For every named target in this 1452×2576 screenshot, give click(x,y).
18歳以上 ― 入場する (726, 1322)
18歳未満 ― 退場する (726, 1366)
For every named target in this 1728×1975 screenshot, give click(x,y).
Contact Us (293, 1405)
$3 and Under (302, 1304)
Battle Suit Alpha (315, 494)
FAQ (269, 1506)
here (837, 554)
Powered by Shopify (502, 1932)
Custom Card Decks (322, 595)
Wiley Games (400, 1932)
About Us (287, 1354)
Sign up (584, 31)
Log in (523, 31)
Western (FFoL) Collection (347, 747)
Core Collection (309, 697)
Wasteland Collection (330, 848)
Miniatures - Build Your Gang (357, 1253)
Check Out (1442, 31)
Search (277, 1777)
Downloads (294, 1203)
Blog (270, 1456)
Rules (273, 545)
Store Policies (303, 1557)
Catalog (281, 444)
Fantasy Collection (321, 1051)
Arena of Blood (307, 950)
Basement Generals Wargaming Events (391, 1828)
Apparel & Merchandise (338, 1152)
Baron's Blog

=-=-=-=-=

#### Exercise aim
All entries are to be printed once more, exactly as given.

#### Written solution
For every named target in this 1452×2576 screenshot, give click(x,y).
18歳以上 ― 入場する (726, 1322)
18歳未満 ― 退場する (726, 1366)
For every named target in this 1728×1975 screenshot, give click(x,y).
Contact Us (293, 1405)
$3 and Under (302, 1304)
Battle Suit Alpha (315, 494)
FAQ (269, 1506)
here (837, 554)
Powered by Shopify (502, 1932)
Custom Card Decks (322, 595)
Wiley Games (400, 1932)
About Us (287, 1354)
Sign up (584, 31)
Log in (523, 31)
Western (FFoL) Collection (347, 747)
Core Collection (309, 697)
Wasteland Collection (330, 848)
Miniatures - Build Your Gang (357, 1253)
Check Out (1442, 31)
Search (277, 1777)
Downloads (294, 1203)
Blog (270, 1456)
Rules (273, 545)
Store Policies (303, 1557)
Catalog (281, 444)
Fantasy Collection (321, 1051)
Arena of Blood (307, 950)
Basement Generals Wargaming Events (391, 1828)
Apparel & Merchandise (338, 1152)
Baron's Blog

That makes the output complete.